Abstract

The 5' terminus of the CyI actin gene transcription unit of Strongylocentrotus purpuratus was located by primer extension and other procedures, and the flanking upstream region was partially sequenced and mapped. A fusion gene was constructed containing about 2.5 kb of 5' flanking sequence, the transcribed leader sequence, and the first few codons of the CyI gene ligated to the bacterial gene coding for chloramphenicol acetyl transferase (CAT). This was micro-injected into the cytoplasm of S. purpuratus eggs, and CAT enzyme activity was measured at various stages of embryonic development. CAT synthesis was activated between 10 and 14 h postfertilization, the same time at which newly synthesized transcripts of the endogenous CyI gene first appear.

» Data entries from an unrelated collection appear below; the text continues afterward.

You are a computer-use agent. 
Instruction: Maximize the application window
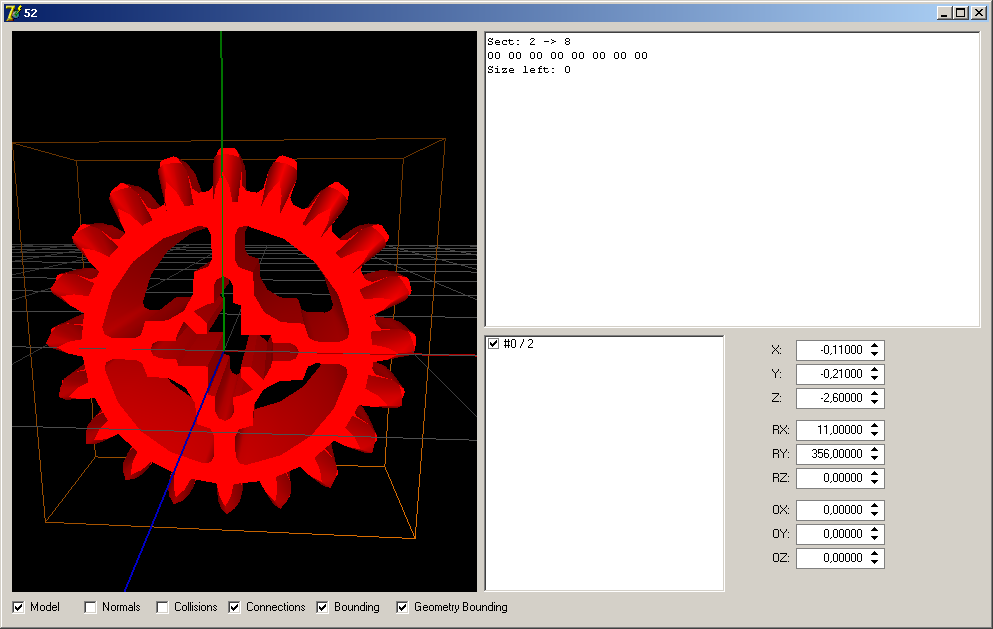pyautogui.click(x=961, y=12)
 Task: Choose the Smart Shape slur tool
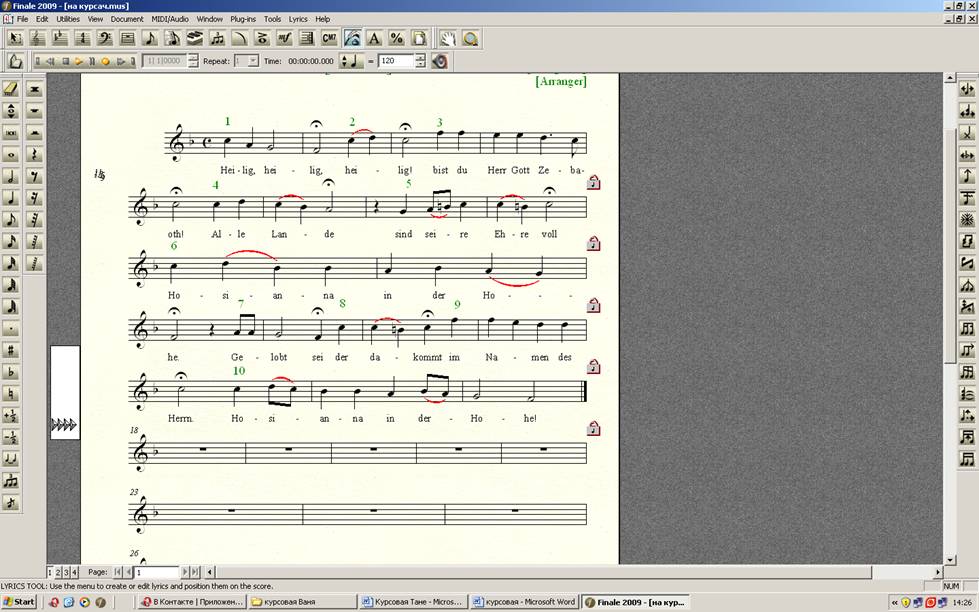(x=240, y=38)
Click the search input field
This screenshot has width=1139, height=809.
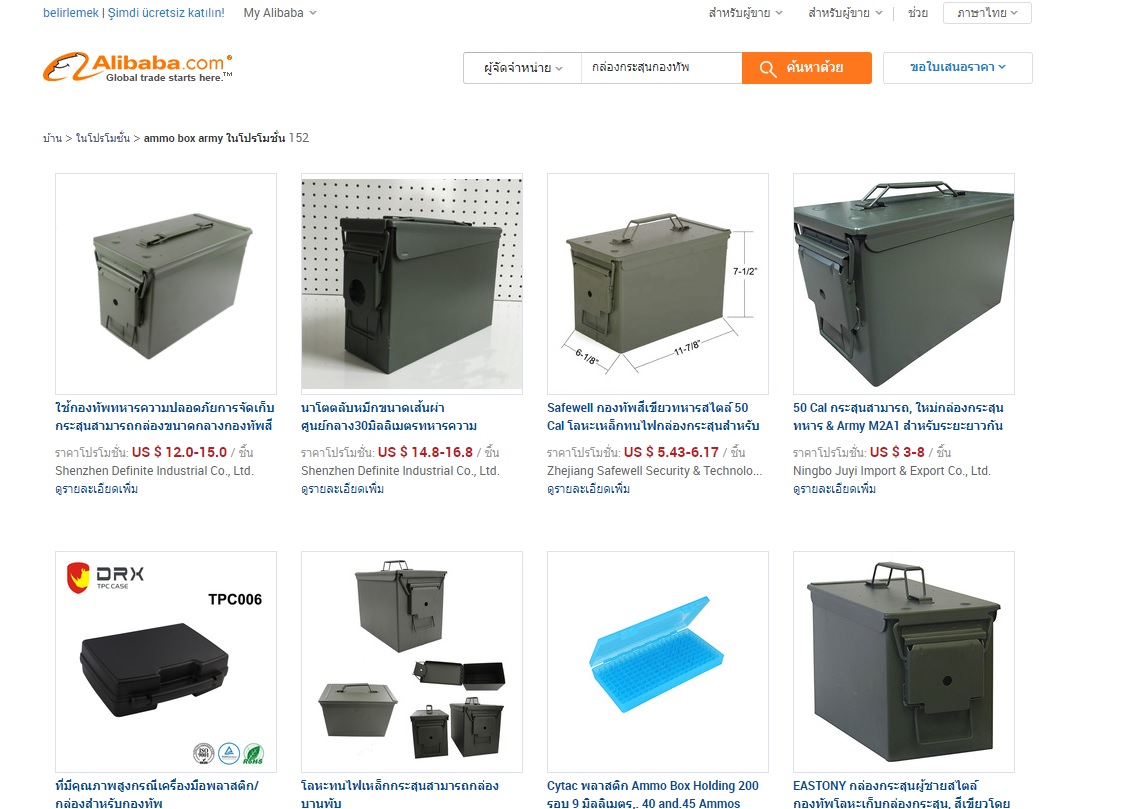point(661,68)
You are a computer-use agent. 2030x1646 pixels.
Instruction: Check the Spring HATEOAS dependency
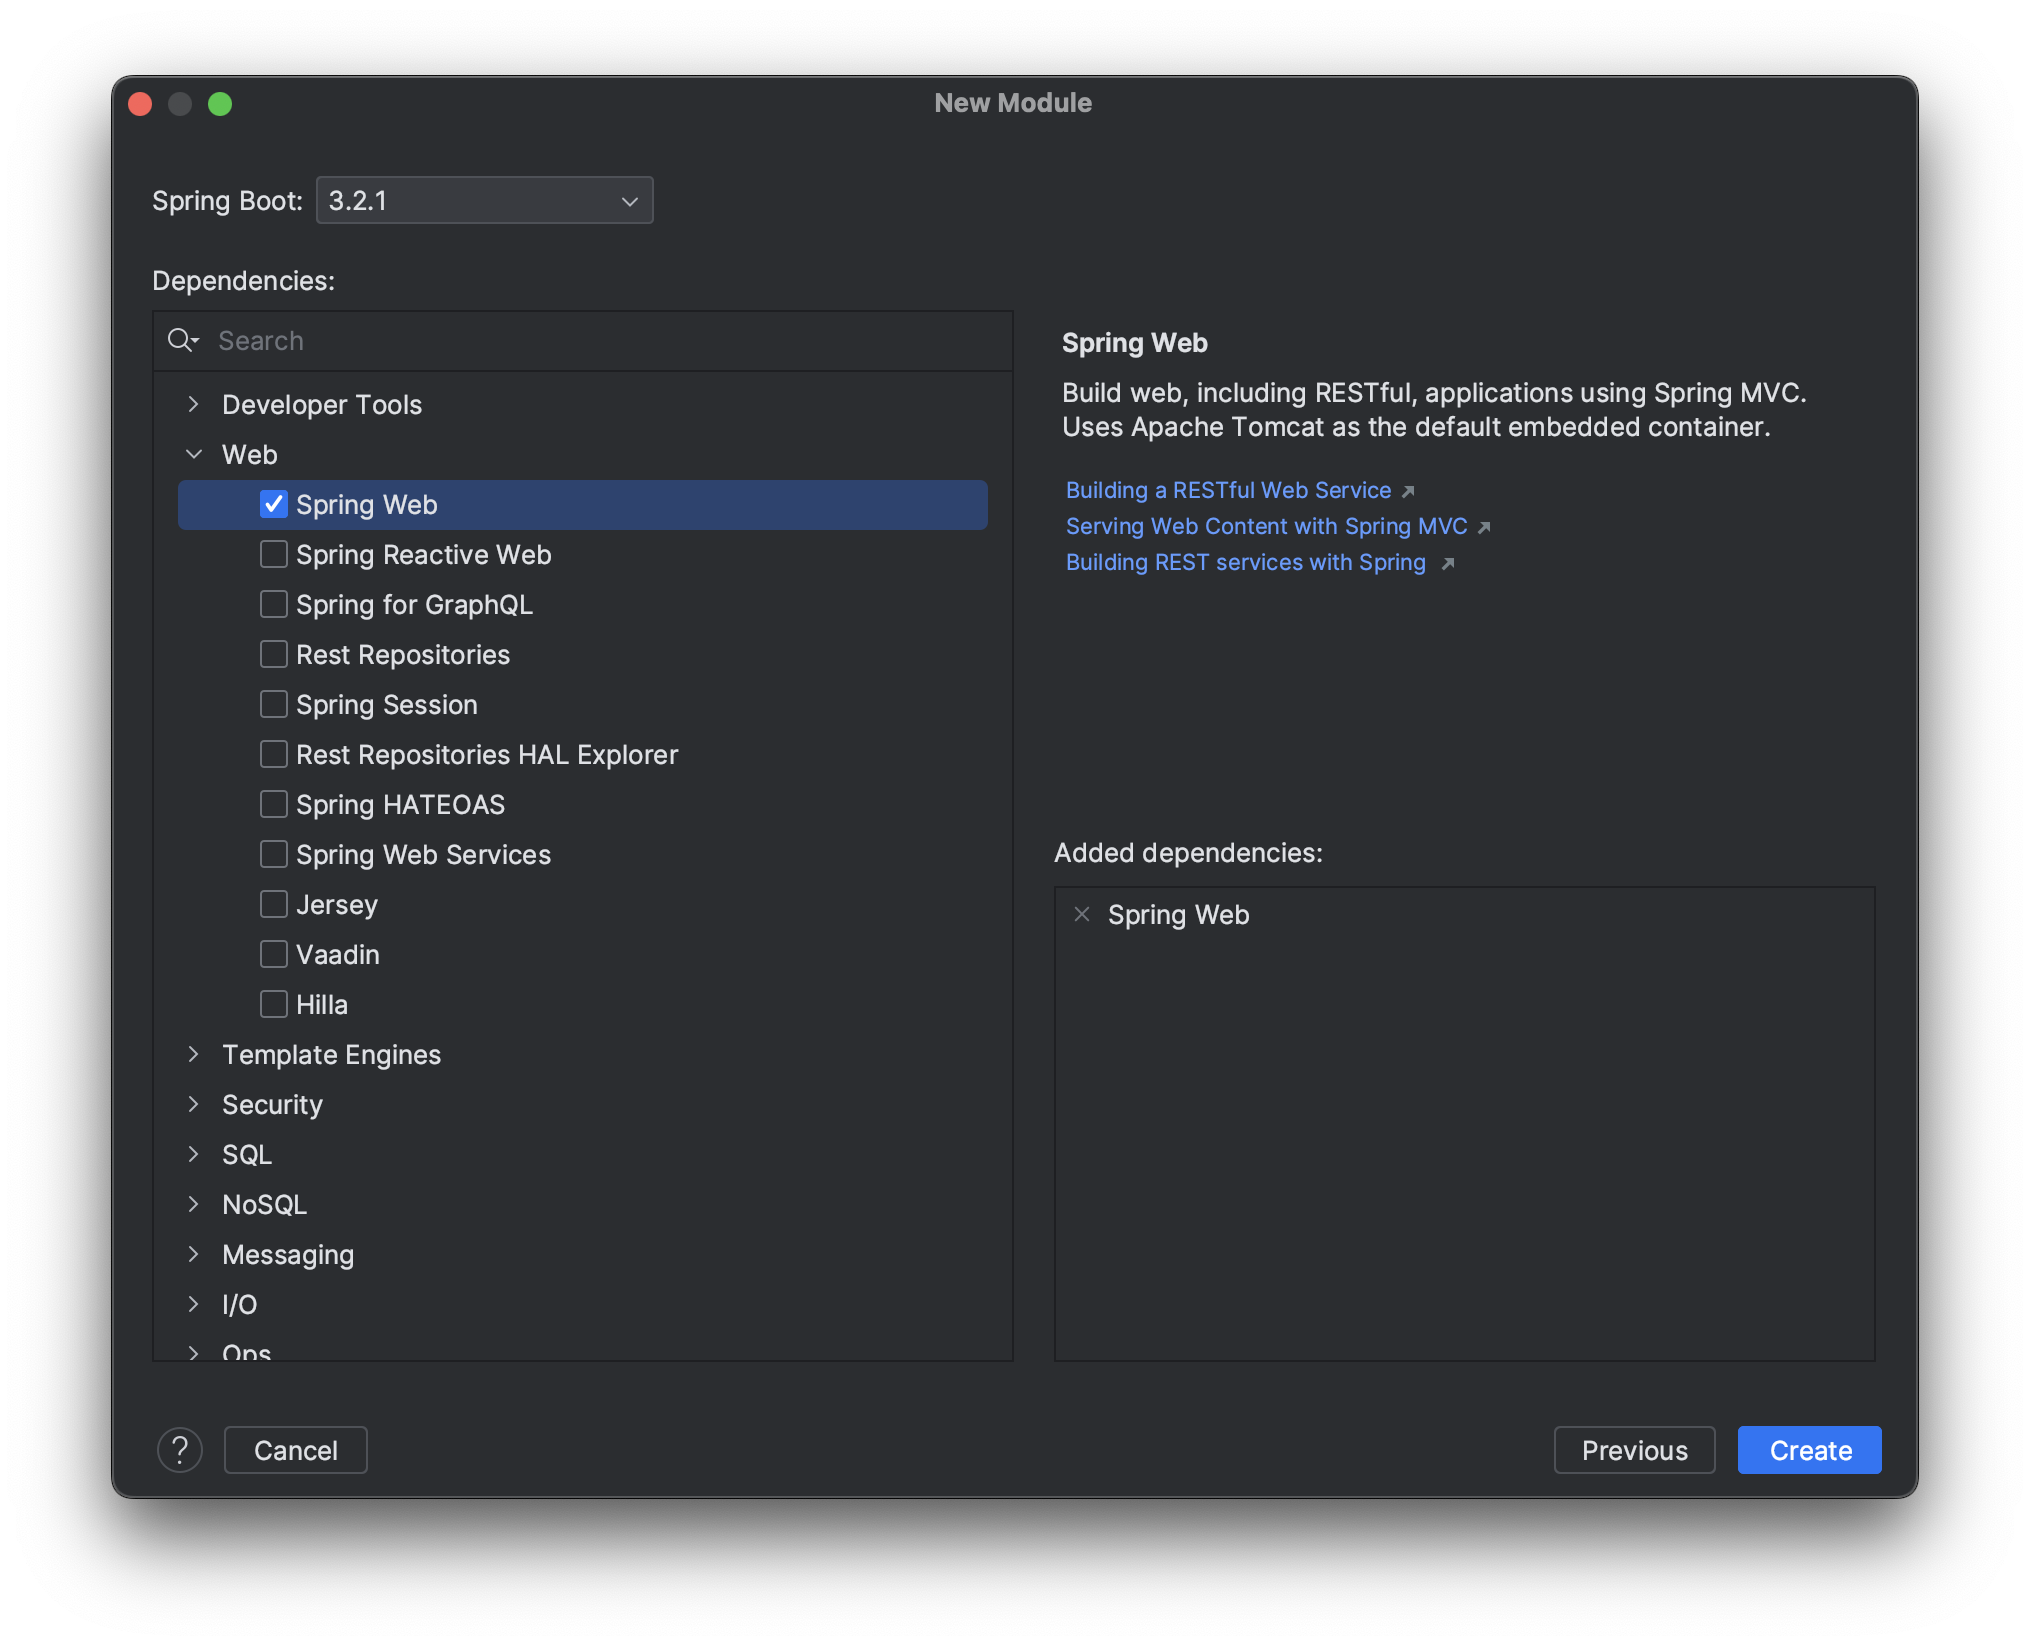(x=273, y=804)
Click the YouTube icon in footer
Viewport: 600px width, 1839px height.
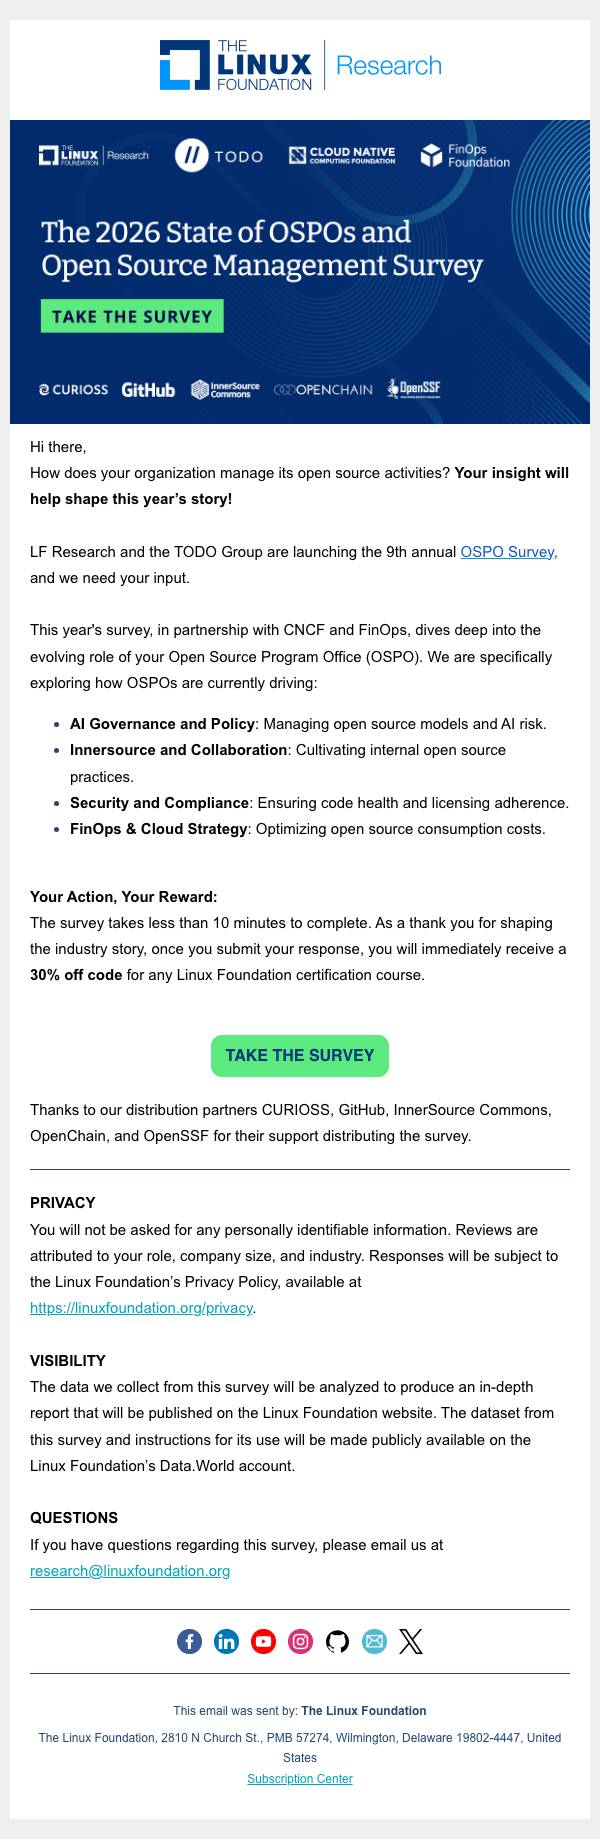click(263, 1641)
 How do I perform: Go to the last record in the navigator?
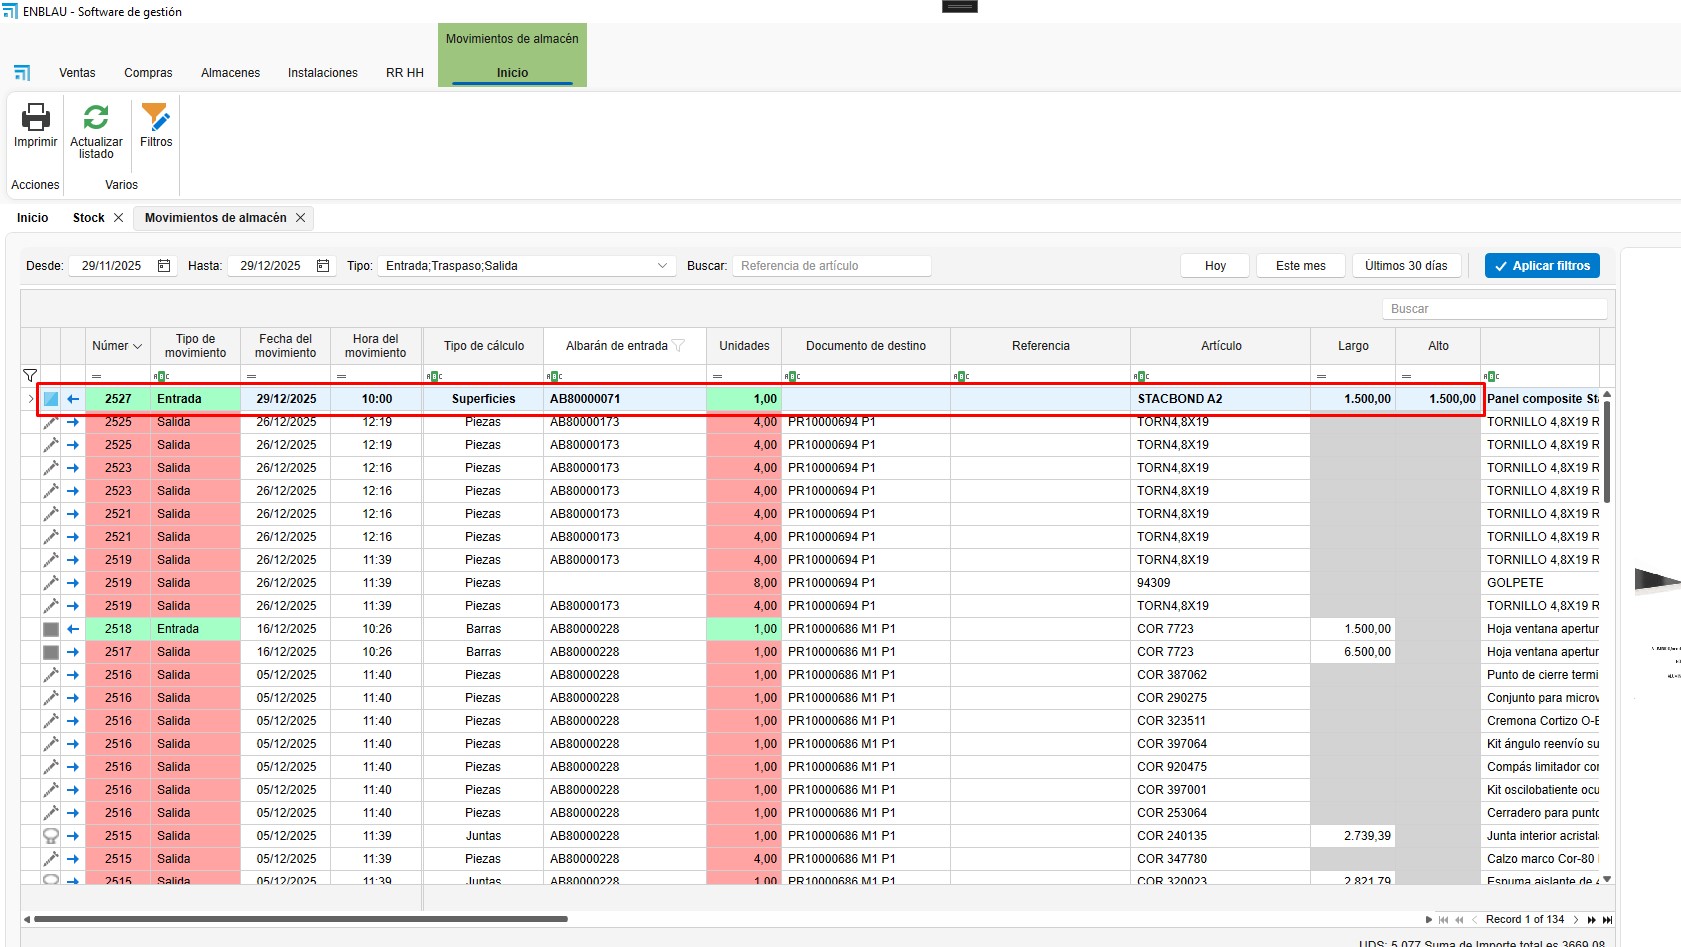tap(1607, 920)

The exogenous CyI.CAT fusion DNA replicated actively during cleavage, as observed previously for other DNAs injected into sea urchin egg cytoplasm. Thus the absence of CAT activity prior to 10 h postfertilization could not be due to insufficient CyI.CAT genes. The amounts of CAT enzyme produced by embryos bearing CyI.CAT deletions that lack various regions of the CyI sequence were measured. As little as 254 nucleotides of upstream CyI sequence suffice for correct temporal activation of the fusion construct, although the level of CAT enzyme produced in embryos bearing any deletion retaining less than 850 nucleotides of upstream sequence was significantly lowered compared to controls bearing the complete CyI.CAT fusion construct.